Aesthetics... what can you do?
When I was a younger programmer, I felt guilty about being a neat-freak. It was a selective obsession. There I was, sitting in my office with stacks of papers and books covering every available space, but I was oblivious to it. As long as my code looked great, I could shut out the chaos around me: the towering stacks of dead tree that could've toppled and crushed me if I had sneezed.
I don't know why I felt bad about being that way, but in retrospect, I think that I felt that I was wasting time caring about neatness in code. It took me a couple of years to figure out that the ergonomics of code matter, and that the time you spend decluttering your code can declutter your thoughts as well.
Because of this personal history, I've been a bit sensitive about the "real code" vs. "example code" distinction.

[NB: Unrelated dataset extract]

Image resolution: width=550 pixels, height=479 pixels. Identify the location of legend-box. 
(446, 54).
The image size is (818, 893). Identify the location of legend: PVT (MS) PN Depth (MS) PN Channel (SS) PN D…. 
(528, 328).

A few days ago, Bryan Cantrill blogged about Brian Kernighan's example in the Beautiful Code book:
While I confess that I like writing a neatly recursive routine, I also find that I frequently end up having to unroll the recursion when I discover that I must deal with data structures that are bigger than I anticipated -- and that my beautiful code is resulting (or can result) in a stack overflow. (Indeed, I spent several unpleasant days last week doing exactly this when I discovered that pathologically bad input could cause blown stacks in some software that I'm working on.)

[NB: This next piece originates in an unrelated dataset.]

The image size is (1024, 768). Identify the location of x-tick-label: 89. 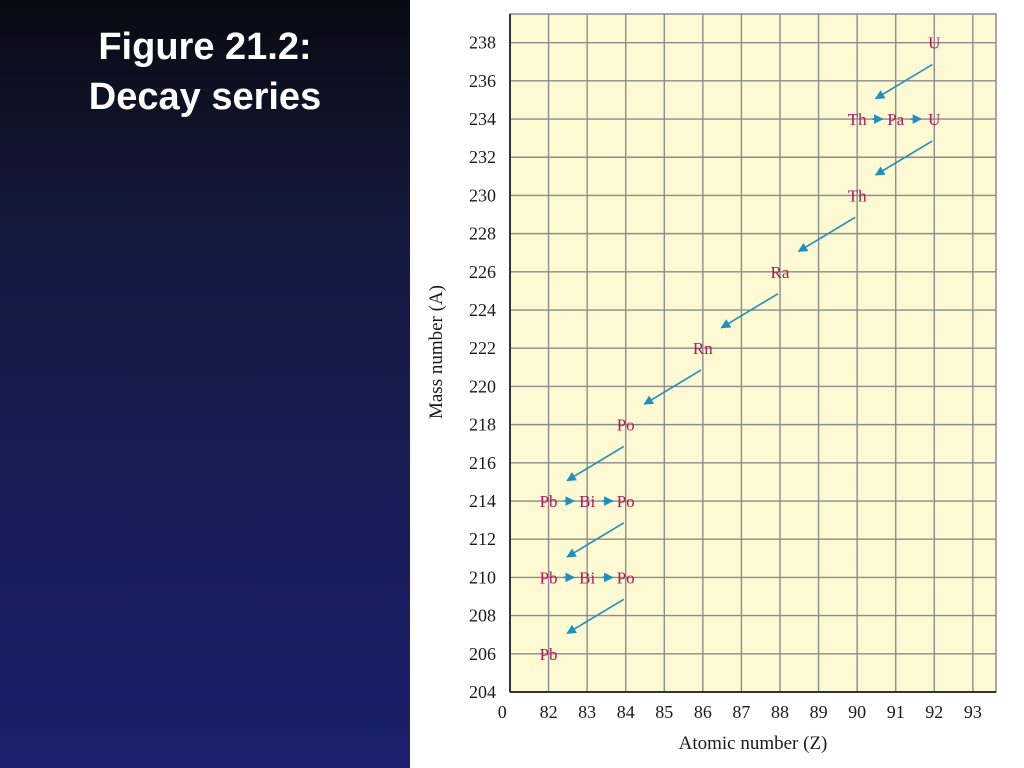
(819, 712).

To take a concrete example, Brian Kernighan has a great chapter in Beautiful Code about some tight, crisp code written by Rob Pike to perform basic globbing. And the code is indeed beautiful. But it's also (at least in a way) busted: it overflows the stack on some categories of bad input. Admittedly, one is talking about very bad input here -- strings that consist of hundreds of thousands of stars in this case -- but this highlights exactly the problem I have with recursion: it leaves you with edge conditions that on the one hand really are edge conditions (deeply pathological input), but with a failure mode (a stack overflow) that's just too nasty to ignore.Now, there are ways to deal with this. If one can stomach it, the simplest way to deal with this is to setup a sigaltstack and then siglongjmp out of a SIGSEGV/SIGBUS signal handler. You have to be very careful about doing this: the signal handler should look at the si_addr field in the siginfo and comparing it to the stack bounds to confirm that it's a stack overflow, lest it end up siglongjmp'ing out of a non-recursion induced SIGSEGV (which, needless to say, would make a bad problem much worse). While an alternative signal stack solution may sound hideous to some, at least the recursion doesn't have to go under the knife in this approach. If having a SIGSEGV handler to catch this condition feels uncomfortably brittle (as well it might), or if one's state cannot be neatly unwound after an arbitrary siglongjmp (as well it might not), the code will have to change: either a depth counter will have to be passed down and failure propagated when depth exceeds a reasonable maximum, or the recursion will have to be unrolled into iteration. For most aesthetic senses, none of these options is going to make the code more beautiful -- but they will make it indisputably more correct.
Bryan's blog awakens all of those old feelings in me. Is it wrong to appreciate the beauty of Pike's recursive algorithm? To want to preserve it as unsullied as possible in production code? Or is that a trap that beautiful code can lead us into?
What do you think?

Comments (1)
Is it a trap though? Why can the code not be tail call optimized? Bryan has made the comment in the comments of the article you linked to saying that the code can not be tail call optimized. I do not currently see the reason why not and have asked him to clarify the issue.